3.4 One⁃Strut Failure Analysis

In Singapore，braced retaining wall systems are commonly used to construct cut and cover tunnels／stations for Mass Rapid Transit projects as well as for deep basements for shopping malls.The excavation sides are normally supported by concrete diaphragm walls or secant bored pile walls with two or more levels of struts.The purpose of excavation support system is to provide rigid lateral support for soil surrounding excavation and to limit the surrounding soils movement.One concern in the design of these cut and cover excavation projects is the consequence of the failure of one or two struts（due to accidental damage during construction or incidental design／quality problems）in bracing system，and whether it would lead to progressive failure and eventual total collapse of bracing systems and the surrounding grounds（Endicott，2013；Saleem，2015）.This part aims to investigate how loads from the failed strut are transferred to the adjacent struts and the whole support system.
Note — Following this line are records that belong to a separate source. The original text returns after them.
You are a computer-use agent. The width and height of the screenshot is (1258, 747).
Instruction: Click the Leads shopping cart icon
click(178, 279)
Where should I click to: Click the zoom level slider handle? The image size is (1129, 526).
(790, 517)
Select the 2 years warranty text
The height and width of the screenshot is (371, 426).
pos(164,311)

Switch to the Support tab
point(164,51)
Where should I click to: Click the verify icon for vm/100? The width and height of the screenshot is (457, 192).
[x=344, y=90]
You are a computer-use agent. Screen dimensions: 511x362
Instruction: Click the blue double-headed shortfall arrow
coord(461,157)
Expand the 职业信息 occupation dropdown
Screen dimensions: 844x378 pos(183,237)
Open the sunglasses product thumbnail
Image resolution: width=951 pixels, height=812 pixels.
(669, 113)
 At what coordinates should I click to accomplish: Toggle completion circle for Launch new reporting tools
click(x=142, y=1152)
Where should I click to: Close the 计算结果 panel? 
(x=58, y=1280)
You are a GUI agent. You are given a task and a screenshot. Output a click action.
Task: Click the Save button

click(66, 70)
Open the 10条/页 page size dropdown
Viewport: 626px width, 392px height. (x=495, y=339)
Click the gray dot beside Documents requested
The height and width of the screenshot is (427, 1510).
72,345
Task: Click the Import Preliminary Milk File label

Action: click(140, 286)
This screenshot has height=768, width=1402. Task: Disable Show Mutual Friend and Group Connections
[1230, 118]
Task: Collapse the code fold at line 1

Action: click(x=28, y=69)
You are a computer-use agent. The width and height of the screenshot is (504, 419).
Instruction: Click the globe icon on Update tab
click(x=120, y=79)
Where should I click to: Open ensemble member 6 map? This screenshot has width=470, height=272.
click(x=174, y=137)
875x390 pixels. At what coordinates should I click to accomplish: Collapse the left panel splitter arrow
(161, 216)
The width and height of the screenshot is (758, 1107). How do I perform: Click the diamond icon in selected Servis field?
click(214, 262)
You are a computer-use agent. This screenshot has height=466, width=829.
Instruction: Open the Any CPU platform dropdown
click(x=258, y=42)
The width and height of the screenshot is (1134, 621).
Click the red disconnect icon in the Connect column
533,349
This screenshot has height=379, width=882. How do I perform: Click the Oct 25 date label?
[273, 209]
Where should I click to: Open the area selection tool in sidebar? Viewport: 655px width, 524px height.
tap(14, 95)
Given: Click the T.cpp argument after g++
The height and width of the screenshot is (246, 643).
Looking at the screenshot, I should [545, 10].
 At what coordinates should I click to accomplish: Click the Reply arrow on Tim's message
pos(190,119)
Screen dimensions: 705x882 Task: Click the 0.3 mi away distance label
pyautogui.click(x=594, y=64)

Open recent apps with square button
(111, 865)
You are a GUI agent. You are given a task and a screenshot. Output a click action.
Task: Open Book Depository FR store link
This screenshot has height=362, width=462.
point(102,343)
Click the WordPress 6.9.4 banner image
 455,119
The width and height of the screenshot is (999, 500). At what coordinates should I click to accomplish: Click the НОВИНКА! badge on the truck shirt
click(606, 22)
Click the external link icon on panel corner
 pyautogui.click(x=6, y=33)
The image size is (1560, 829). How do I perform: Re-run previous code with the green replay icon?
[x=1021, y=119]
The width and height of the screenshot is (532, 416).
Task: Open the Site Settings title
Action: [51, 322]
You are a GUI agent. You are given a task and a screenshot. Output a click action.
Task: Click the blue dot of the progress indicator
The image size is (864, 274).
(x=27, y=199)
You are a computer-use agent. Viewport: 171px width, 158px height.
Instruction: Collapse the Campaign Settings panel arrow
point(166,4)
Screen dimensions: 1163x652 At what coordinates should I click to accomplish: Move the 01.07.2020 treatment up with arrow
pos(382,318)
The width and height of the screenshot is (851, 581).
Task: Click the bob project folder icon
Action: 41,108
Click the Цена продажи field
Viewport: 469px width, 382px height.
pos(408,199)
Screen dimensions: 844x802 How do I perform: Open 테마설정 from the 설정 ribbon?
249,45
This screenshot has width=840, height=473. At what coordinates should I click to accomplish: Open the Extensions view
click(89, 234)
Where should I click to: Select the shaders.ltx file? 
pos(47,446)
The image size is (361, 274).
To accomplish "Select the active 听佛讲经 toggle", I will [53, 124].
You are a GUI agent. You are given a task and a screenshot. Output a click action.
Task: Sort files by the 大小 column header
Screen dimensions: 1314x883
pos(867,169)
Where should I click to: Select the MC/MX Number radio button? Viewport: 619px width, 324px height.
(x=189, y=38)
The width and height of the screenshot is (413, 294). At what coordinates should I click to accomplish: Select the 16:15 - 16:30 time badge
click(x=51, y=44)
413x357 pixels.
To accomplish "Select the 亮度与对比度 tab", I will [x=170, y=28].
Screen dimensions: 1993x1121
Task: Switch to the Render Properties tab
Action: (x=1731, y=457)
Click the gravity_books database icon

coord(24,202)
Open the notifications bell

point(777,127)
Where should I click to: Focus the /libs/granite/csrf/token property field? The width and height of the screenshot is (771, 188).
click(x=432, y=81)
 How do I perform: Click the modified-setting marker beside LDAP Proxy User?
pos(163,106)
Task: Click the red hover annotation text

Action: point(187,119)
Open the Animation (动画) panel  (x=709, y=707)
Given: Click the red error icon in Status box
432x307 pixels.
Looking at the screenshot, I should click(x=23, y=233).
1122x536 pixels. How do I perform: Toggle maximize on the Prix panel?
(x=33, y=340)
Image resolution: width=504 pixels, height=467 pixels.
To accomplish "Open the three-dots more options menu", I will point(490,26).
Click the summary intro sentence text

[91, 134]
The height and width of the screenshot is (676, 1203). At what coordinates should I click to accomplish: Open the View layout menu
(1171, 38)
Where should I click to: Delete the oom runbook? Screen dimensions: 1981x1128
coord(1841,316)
Unfortunately，in the case of braced strut systems，there is no reported case history detailing the load transfer mechanism due to one⁃strut failure.Since struts provide passive resistance to wall movement，while anchors rely on stresses in the ground being mobilized to retain the wall，it may not be feasible to compare or equalize the redistribution of forces for anchors and struts.In Singapore，part of the design requirement requires the braced retaining wall system to be structurally safe，robust and has sufficient redundancy to avoid catastrophic collapse.In the conventional approach for one⁃strut failure using 2D analysis，the entire level of the failing strut is removed and thus the forces can only be distributed vertically.This generally leads to a more conservative design with heavier strut sections.Thus，3D analysis of one⁃strut failure is essential to provide more realistic understanding of the force／stress transfer behavior of the braced excavation system.This part describes the use of both 2D and 3D FE analyses to assess the impact of the failure of one strut on the remaining struts.